Where a line contains "Task: Switch to the 一覧2 tab", begin there and restate word for word every line to the end of the entries below, pictures excluded.

[Dataset extract — start]

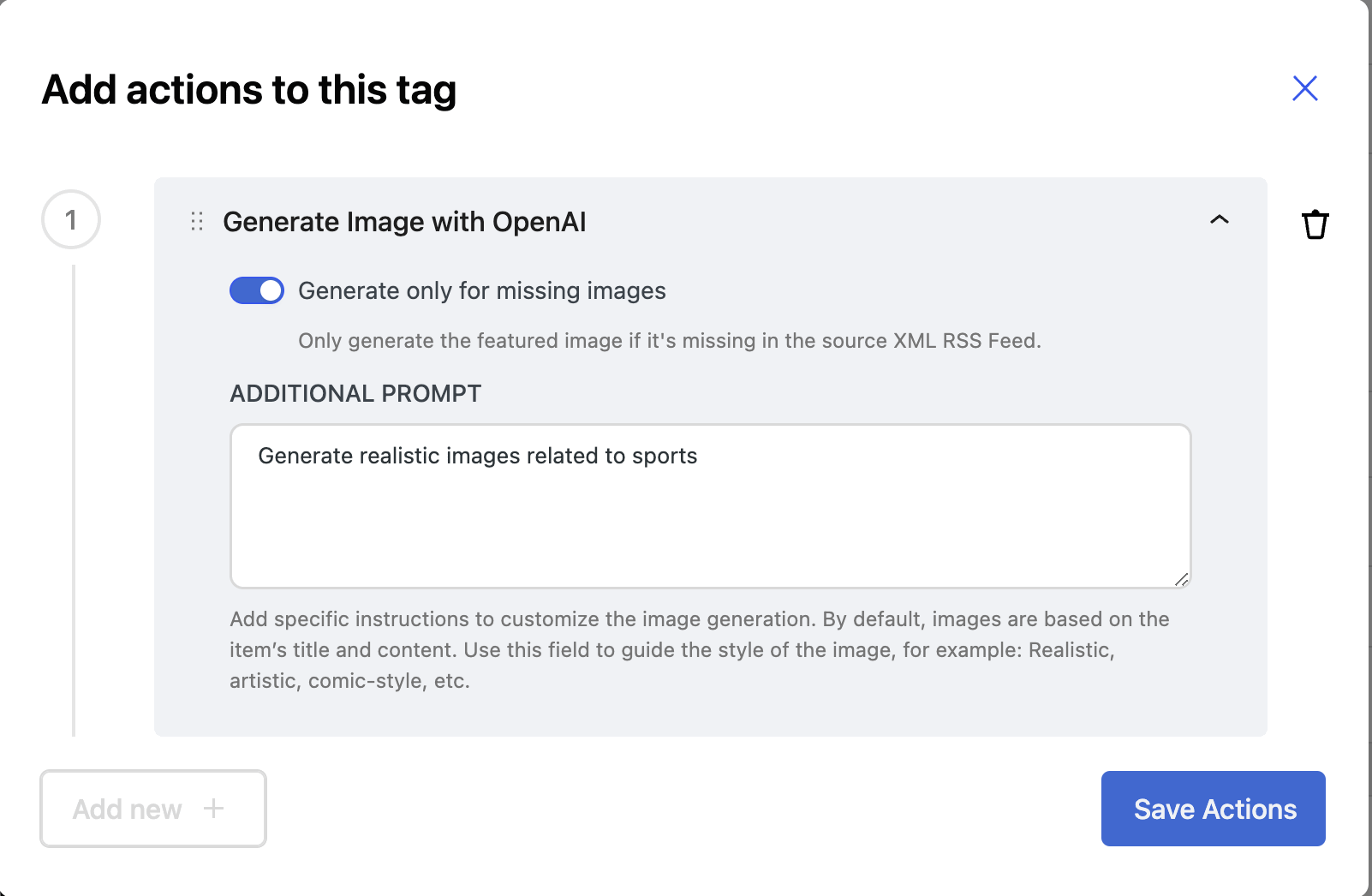Click the drag handle beside Generate Image
1372x896 pixels.
pyautogui.click(x=197, y=222)
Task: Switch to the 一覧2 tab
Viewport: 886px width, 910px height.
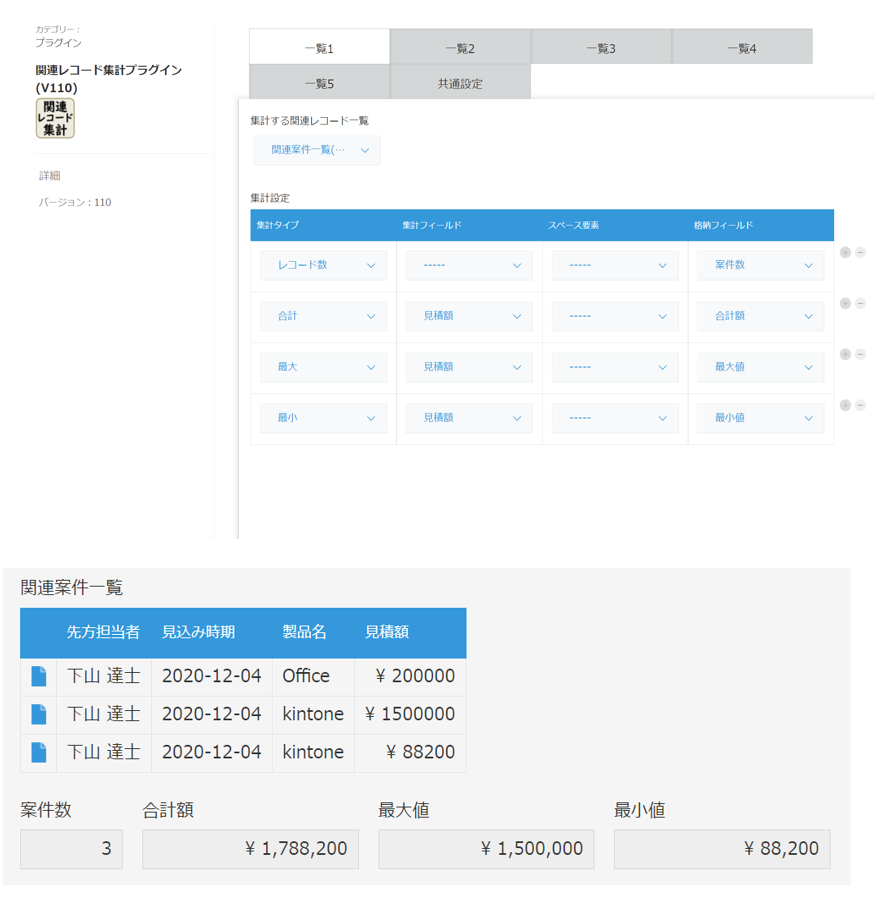Action: click(x=460, y=48)
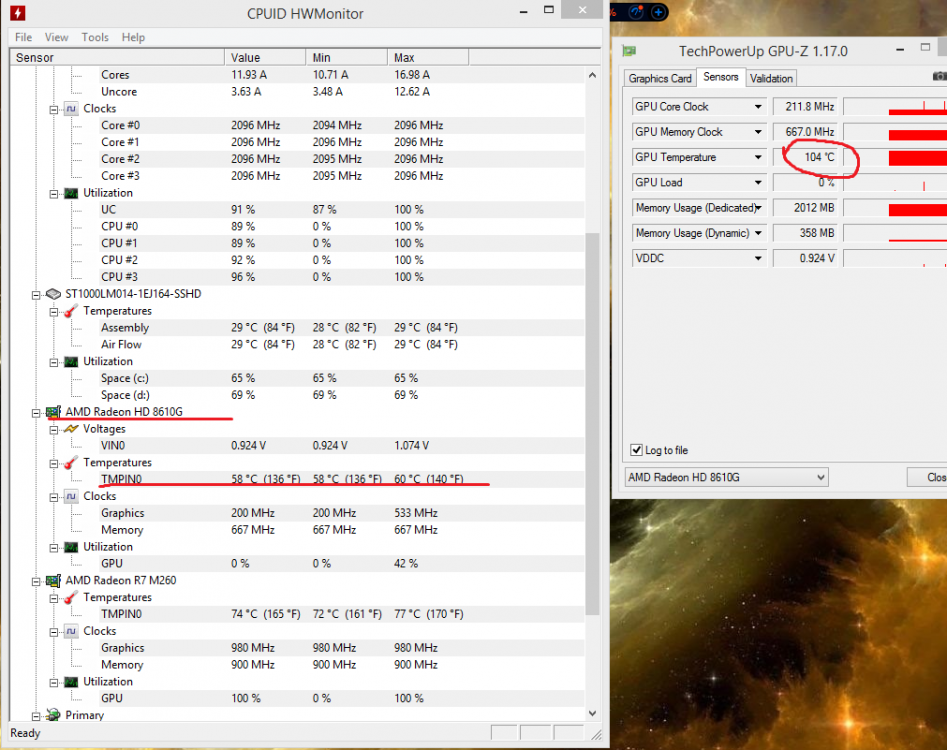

[Dataset extract — finish]

● Result:
Task: Switch to the 一覧2 tab
Viewport: 886px width, 910px height.
Action: click(x=460, y=48)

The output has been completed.